▶ **WORK REQUIRED**
For this exercise, set down all the records exactly as given.

[Pixel coordinate grounding data]
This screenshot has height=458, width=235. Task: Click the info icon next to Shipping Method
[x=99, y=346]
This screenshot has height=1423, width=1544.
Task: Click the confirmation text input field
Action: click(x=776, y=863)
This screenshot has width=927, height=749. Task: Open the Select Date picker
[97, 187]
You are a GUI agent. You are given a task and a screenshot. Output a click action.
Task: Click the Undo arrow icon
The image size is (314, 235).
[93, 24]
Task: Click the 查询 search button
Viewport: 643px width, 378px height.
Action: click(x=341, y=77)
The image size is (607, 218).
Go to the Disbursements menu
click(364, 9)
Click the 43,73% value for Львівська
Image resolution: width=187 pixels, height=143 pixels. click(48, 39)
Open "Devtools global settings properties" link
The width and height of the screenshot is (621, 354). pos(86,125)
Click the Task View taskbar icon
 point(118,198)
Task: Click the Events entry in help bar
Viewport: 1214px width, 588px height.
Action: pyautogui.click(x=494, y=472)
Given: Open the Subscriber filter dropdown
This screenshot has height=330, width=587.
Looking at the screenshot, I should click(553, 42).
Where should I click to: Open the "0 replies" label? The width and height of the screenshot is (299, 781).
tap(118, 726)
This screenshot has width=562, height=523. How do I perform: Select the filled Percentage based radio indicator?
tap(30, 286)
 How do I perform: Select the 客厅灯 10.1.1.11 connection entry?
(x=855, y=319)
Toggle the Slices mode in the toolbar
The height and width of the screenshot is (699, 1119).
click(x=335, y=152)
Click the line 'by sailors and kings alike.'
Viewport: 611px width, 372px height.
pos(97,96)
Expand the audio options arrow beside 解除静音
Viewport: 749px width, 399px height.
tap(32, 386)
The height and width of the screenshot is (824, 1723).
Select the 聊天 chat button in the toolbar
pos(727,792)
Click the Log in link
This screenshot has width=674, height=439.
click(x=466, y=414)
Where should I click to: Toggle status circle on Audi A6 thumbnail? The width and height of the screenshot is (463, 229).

▶ **ANSWER FOR THE TASK**
This screenshot has height=458, width=235. Task: Click the info icon next to Shipping Method
[x=99, y=346]
This screenshot has height=1423, width=1544.
Task: Click the confirmation text input field
Action: click(x=776, y=863)
This screenshot has width=927, height=749. Task: Open the Select Date picker
[97, 187]
You are a GUI agent. You are given a task and a screenshot. Output a click action.
Task: Click the Undo arrow icon
The image size is (314, 235).
[93, 24]
Task: Click the 查询 search button
Viewport: 643px width, 378px height.
Action: click(x=341, y=77)
The image size is (607, 218).
Go to the Disbursements menu
click(364, 9)
Click the 43,73% value for Львівська
Image resolution: width=187 pixels, height=143 pixels. click(48, 39)
Open "Devtools global settings properties" link
The width and height of the screenshot is (621, 354). pos(86,125)
Click the Task View taskbar icon
 point(118,198)
Task: Click the Events entry in help bar
Viewport: 1214px width, 588px height.
Action: pyautogui.click(x=494, y=472)
Given: Open the Subscriber filter dropdown
This screenshot has height=330, width=587.
Looking at the screenshot, I should click(553, 42).
Where should I click to: Open the "0 replies" label? The width and height of the screenshot is (299, 781).
tap(118, 726)
This screenshot has width=562, height=523. How do I perform: Select the filled Percentage based radio indicator?
tap(30, 286)
 How do I perform: Select the 客厅灯 10.1.1.11 connection entry?
(x=855, y=319)
Toggle the Slices mode in the toolbar
The height and width of the screenshot is (699, 1119).
click(x=335, y=152)
Click the line 'by sailors and kings alike.'
Viewport: 611px width, 372px height.
pos(97,96)
Expand the audio options arrow beside 解除静音
Viewport: 749px width, 399px height.
tap(32, 386)
The height and width of the screenshot is (824, 1723).
Select the 聊天 chat button in the toolbar
pos(727,792)
Click the Log in link
This screenshot has width=674, height=439.
click(x=466, y=414)
Where should I click to: Toggle status circle on Audi A6 thumbnail? The width and height of the screenshot is (463, 229).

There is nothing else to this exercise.